Erflehe mir Erleuchtung und Geduld! zum Chor

Ein Lied den Musen singt, 's wird nötig sein!

er opfert das Lamm

 

Chor:

Musen, ihr Schutzgöttinnen der Künste,

Jungfräulich reine neun Töchter des Zeus,

die ihr hört der Dichter

Ewig spitzfindig Rechten mit künstlich

geschraubten Sätzen,

Diese alberne Art, sich besser zu dünken

als der andere,

Naht euch geduldig, ihr Hilfreichen,

Müht euch, wir bitten darum,

Immer von neuem um Trieb,

Inspiration und Verstand

Suchender Dichter, den Sinn

Lenkt ihnen hin auf die Welt!

 

Dionysos:

So betet nun ihr beiden, eh ihr kämpft!

 

Aischylos opfernd:

Beflügle meinen Geist, Demeter, gib

Dass würdig ich des güt'gen Segens bin.

 

Dionysos zu Euripides:

Nun Weihrauch opfre du!

 

Euripides:

Das fehlt mir noch!

Ganz andren Göttern schulde ich Respekt!

 

Dionysos:

Welch andren Göttern?

 

Xanthias:

Selbstvertrauen, wie?

 

Aischylos:

Sind alle Sitten aus dem Lot? Was mischt

Sich Sklavenpack hier ein?

 

Dionysos:

Ein dreister Kerl,

Ich sag es ja!
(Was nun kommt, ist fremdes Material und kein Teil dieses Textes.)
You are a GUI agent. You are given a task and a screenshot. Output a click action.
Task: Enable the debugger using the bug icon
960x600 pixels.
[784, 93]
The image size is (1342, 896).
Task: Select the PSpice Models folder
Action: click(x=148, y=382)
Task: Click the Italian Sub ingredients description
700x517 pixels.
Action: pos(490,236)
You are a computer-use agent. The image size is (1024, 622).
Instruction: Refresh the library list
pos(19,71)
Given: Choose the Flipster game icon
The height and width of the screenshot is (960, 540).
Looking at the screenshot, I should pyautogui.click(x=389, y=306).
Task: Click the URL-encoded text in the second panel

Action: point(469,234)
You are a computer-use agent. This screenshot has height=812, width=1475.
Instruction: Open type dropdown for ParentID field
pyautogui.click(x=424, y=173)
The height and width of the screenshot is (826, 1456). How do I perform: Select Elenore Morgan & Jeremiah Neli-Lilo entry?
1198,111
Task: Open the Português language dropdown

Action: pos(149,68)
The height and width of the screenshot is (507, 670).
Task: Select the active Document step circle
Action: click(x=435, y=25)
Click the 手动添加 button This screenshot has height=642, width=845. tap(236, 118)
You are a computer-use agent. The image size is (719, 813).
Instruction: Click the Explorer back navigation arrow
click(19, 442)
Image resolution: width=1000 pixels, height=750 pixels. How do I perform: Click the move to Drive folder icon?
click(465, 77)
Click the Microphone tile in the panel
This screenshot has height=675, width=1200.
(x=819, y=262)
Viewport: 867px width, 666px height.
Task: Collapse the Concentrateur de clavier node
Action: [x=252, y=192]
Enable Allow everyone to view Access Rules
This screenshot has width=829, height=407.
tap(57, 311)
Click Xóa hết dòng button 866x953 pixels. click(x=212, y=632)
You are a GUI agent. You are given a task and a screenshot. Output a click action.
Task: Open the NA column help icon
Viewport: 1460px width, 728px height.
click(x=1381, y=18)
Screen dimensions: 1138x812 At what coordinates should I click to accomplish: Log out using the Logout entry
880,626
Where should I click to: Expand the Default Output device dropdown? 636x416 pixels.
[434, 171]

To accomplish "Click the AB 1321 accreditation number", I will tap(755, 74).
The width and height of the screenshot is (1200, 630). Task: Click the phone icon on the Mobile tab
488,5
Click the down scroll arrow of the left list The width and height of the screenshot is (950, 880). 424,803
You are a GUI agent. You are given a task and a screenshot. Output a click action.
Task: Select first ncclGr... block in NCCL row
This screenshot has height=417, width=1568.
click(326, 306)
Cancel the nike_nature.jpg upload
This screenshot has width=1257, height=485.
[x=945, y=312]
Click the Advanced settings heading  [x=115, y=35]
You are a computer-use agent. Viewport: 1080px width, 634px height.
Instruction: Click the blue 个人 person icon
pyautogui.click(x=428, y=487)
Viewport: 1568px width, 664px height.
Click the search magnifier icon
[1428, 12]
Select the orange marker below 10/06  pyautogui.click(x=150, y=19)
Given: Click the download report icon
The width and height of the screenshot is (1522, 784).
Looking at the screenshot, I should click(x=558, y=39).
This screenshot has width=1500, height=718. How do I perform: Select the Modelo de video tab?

Wir müssen richten ihn,

'S ist Gottes Wille und Gebot der Zeit!

Zuvor jedoch lasst prüfen uns genau,

Wer prompt nach oben geht zurück zum Dienst!

 

Aischylos zeigt auf Xanthias:

Ein Dichter?

 

Xanthias:

Ja!

 

Dionysos:

Glaubt er!

 

Aischylos:

Sein Werk?

 

Xanthias:

Ist hier!

zeigt seinen Pack

 

Aischylos:

Papier, Papier! Soll's Shakespeare prüfen, gib

Dem Sklaven dort dein Bündel!

Xanthias eilfertig

Nun wohlan!

 

Dionysos:

Oh Gott, dann also doch erst euer Streit!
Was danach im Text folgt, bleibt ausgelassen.